**** Article

But this is totally unacceptable!
Who else is putting up with this!?


On Feb 24, 2012, at 1:20 AM, Jacek wrote:

On 2012-02-24 08:05, Fletcher Cocquyt wrote:
We've discovered a couple of these bypassed disk conditions via the flashing amber light - but this was noticed totally out of band with normal support

Each time we opened a case manually and Netapp immediately sent out a disk replacement.
So why is a bypassed disk not treated as a failed disk ?  This kind of silent failure (in terms of Netapp monitoring and alerts) in a lights out datacenter seems negligent.

Message logged on syslog server:
esh.bypass.err.disk:error]: Disk 4d.49 on channels 4d/PARTNER disk shelf ID 3 ESH A bay 1 Bypassed due to the drive self bypass.

In my previous job I worked as NAS admin managing about 100 filers. I had long discussions with NetApp but it looks like they do not understand the problem:
- Why the disk is bypassed?
- Because it achieved threshold of errors and it was pro-actively removed from the disk pool.

********
**** Collected material

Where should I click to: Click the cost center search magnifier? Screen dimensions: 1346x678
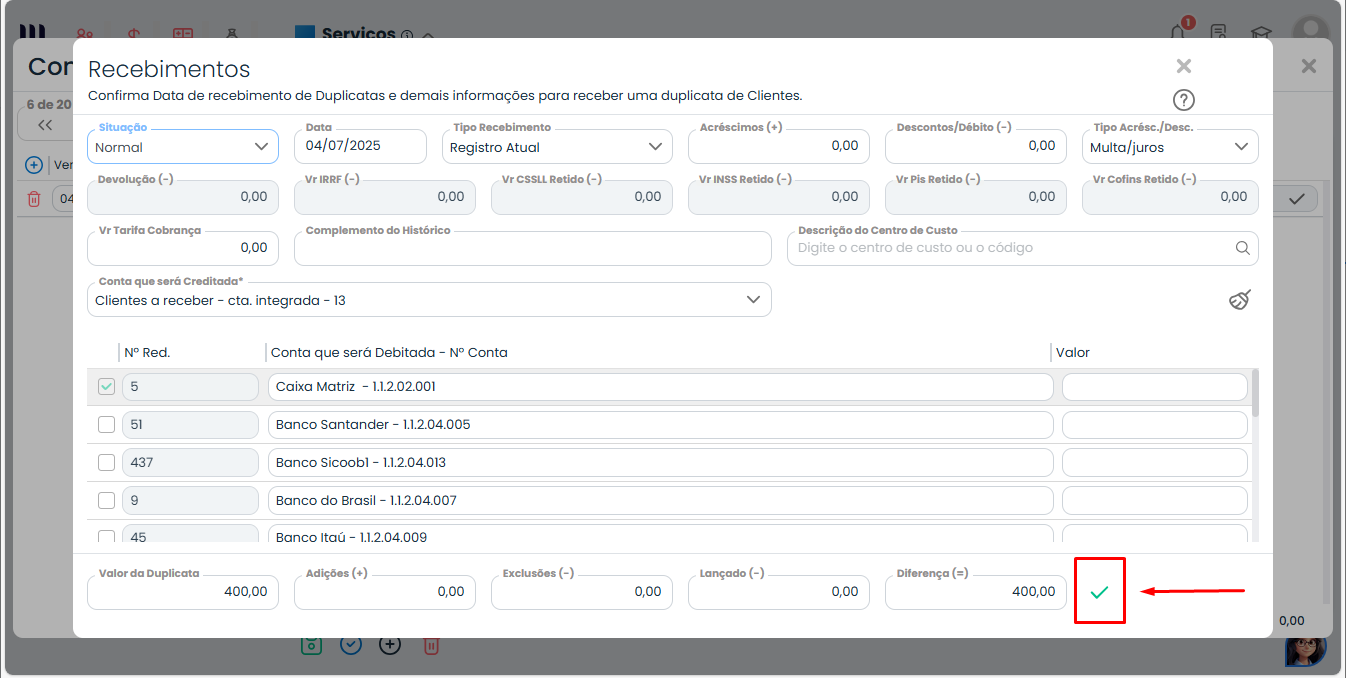[x=1242, y=248]
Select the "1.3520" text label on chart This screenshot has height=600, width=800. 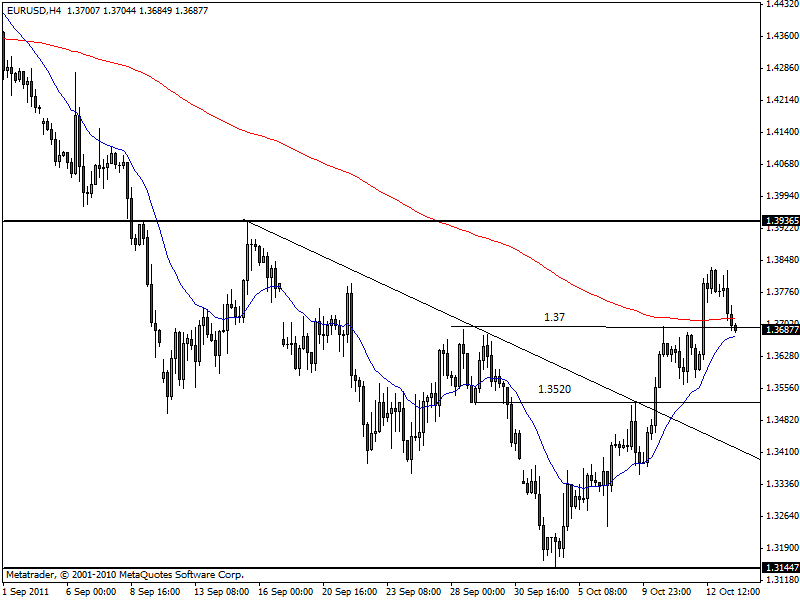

********

Extend the forum thread about bypassed NetApp disks, starting right after its final sentence.

**Expected answer:**
- So it was actually failed and should be replaced. Why is it not marked as failed and filer status does not reflect it?
- Because the disk is not failed. It is bypassed.
...

And so on...


BTW: I read the KB article on bypassed disks and ran the CMD to highlight BYP but it did not show BYP
https://kb.netapp.com/support/index?page=content&id=3012395

We maintained our own script that collected data from several commands to be aware of any type of disk problems. It always picked up bypassed disks even if it was not marked as BYP.

We observed that number of all disk problems decreased when we started to use Disk Maintenance Center however sometimes we had to start disk tests manually.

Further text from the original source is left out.